It turns out that the idea of penis theft is pretty common in Nigeria and other countries in that area. The crime includes not only the outright theft of penises but the shrinking of them as well. Hell, I've known a few women in my time who had the same effect. Maybe they should be charged with something based on that.
Anyway, magical penis theft has often grown into an epidemic of cultural hysteria. I guess it'd be sort of like seeing non-stop 'SUMMER OF THE SHARK' stories on cable news.
Ilechukwu reports on "epidemics" of temporary magical penis loss in Nigeria during the mid-1970s, and again in 1990. A major Nigerian episode of "vanishing" genitalia in 1990, mainly affected men, but sometimes women, while walking in public places. Accusations were typically triggered by incidental body contact with a stranger that was interpreted as intentionally contrived, followed by unusual sensations within the scrotum. The affected person would then physically grab their genitals to confirm that all or parts were missing, after which he would shout a phrase such as "Thief! my genitals are gone!". The "victim" would then completely disrobe to convince quickly gathering crowds of bystanders that his penis was actually missing. The accused was threatened and usually beaten (sometimes fatally) until the genitals were "returned."
While some "victims" soon realized that their genitalia were intact, "many then claimed that they were 'returned' at the time they raised the alarm or that, although the penis had been 'returned, it was shrunken and so probably a 'wrong' one or just the ghost of a penis". In such instances, the assault or lynching would usually continue until the "original, real" penis reappeared.
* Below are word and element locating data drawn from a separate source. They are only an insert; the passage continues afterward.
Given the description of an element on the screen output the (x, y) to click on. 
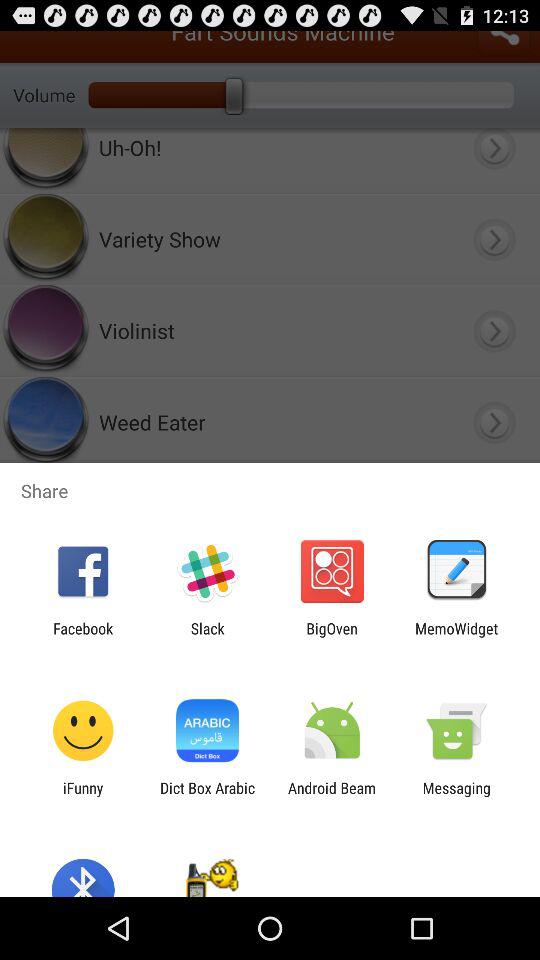
open the app next to facebook (207, 637)
Given the description of an element on the screen output the (x, y) to click on. 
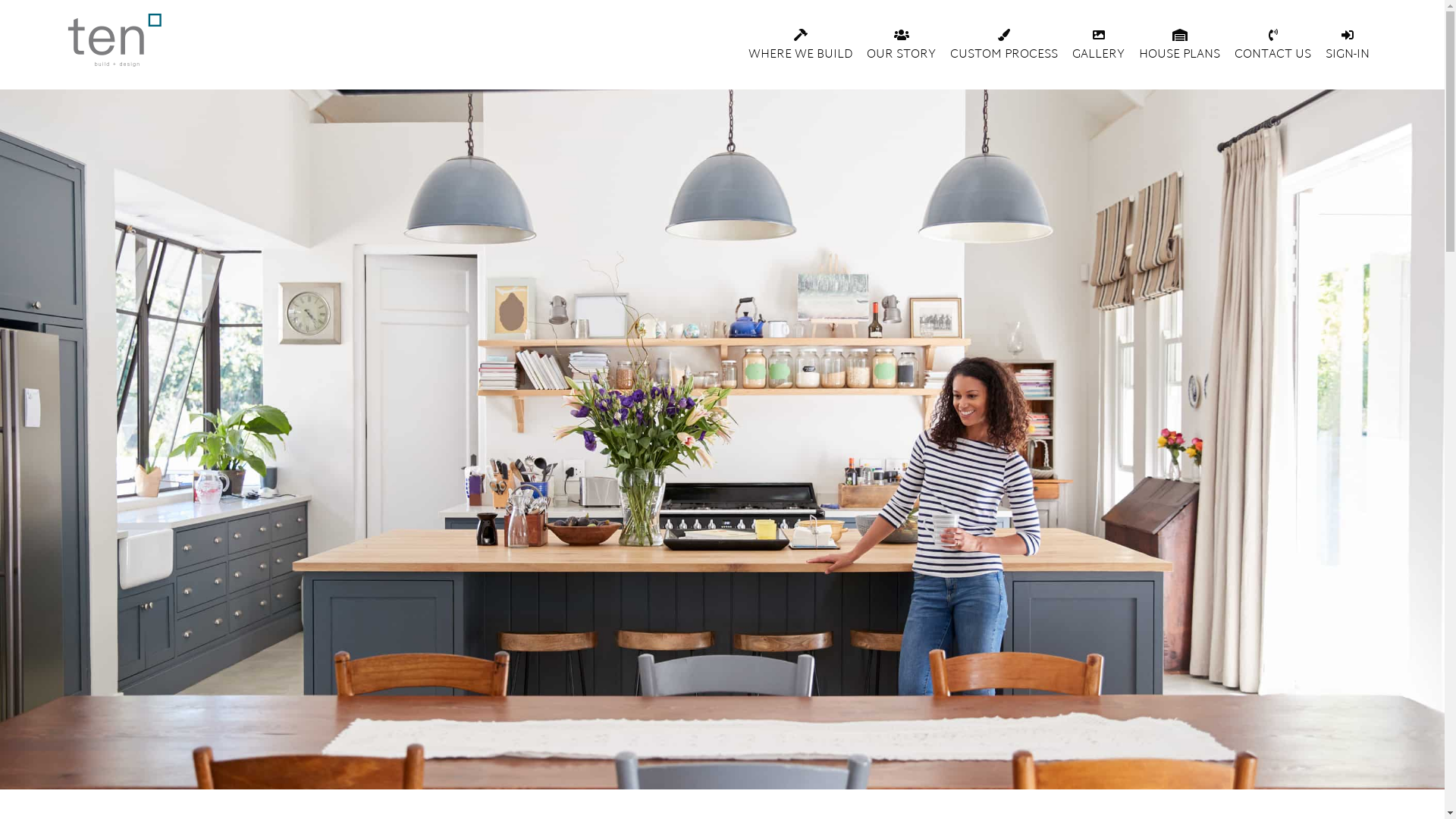
CUSTOM PROCESS Element type: text (1003, 44)
HOUSE PLANS Element type: text (1179, 44)
OUR STORY Element type: text (900, 44)
WHERE WE BUILD Element type: text (800, 44)
SIGN-IN Element type: text (1347, 44)
GALLERY Element type: text (1098, 44)
CONTACT US Element type: text (1272, 44)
I must admit, I'm sort of enamored with this idea. I can just imagine some Nigerian guy saying, 'Yeah, well, it was bigger before but then there was that magical penis thief that came to town.' It's also fun to imagine just what things would be like if it were possible to steal penises. Excuse me, but we caught this guy climbing out of your bedroom window last night and he had a giant bag of penises with him. Could you please look at the contents and tell us which penis is yours? At which point you could anticipate a bit of a scuffle as many of the victims tried to trade up for a larger model.